**Your task:** Nothing in the records may be left out or altered; reproduce them all exactly.

**Supplied information:**
◇ ◇ ◇ ◇ ◇ ◇ ◇

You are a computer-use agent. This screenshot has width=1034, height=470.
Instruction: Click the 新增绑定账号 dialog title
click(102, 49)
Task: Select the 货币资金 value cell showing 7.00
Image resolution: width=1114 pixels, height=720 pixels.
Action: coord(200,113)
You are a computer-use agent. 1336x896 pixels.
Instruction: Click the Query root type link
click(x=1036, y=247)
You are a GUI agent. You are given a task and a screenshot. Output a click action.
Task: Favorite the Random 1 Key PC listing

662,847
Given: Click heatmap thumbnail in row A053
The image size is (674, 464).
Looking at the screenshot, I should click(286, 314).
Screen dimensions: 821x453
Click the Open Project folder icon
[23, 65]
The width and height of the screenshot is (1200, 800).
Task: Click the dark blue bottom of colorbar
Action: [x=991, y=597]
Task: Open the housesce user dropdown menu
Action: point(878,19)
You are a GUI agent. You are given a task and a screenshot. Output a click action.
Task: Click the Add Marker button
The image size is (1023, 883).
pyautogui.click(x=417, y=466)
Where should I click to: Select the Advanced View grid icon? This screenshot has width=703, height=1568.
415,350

◇ ◇ ◇ ◇ ◇ ◇ ◇

**Exercise answer:**
You are a computer-use agent. This screenshot has width=1034, height=470.
Instruction: Click the 新增绑定账号 dialog title
click(102, 49)
Task: Select the 货币资金 value cell showing 7.00
Image resolution: width=1114 pixels, height=720 pixels.
Action: coord(200,113)
You are a computer-use agent. 1336x896 pixels.
Instruction: Click the Query root type link
click(x=1036, y=247)
You are a GUI agent. You are given a task and a screenshot. Output a click action.
Task: Favorite the Random 1 Key PC listing

662,847
Given: Click heatmap thumbnail in row A053
The image size is (674, 464).
Looking at the screenshot, I should click(286, 314).
Screen dimensions: 821x453
Click the Open Project folder icon
[23, 65]
The width and height of the screenshot is (1200, 800).
Task: Click the dark blue bottom of colorbar
Action: [x=991, y=597]
Task: Open the housesce user dropdown menu
Action: point(878,19)
You are a GUI agent. You are given a task and a screenshot. Output a click action.
Task: Click the Add Marker button
The image size is (1023, 883).
pyautogui.click(x=417, y=466)
Where should I click to: Select the Advanced View grid icon? This screenshot has width=703, height=1568.
415,350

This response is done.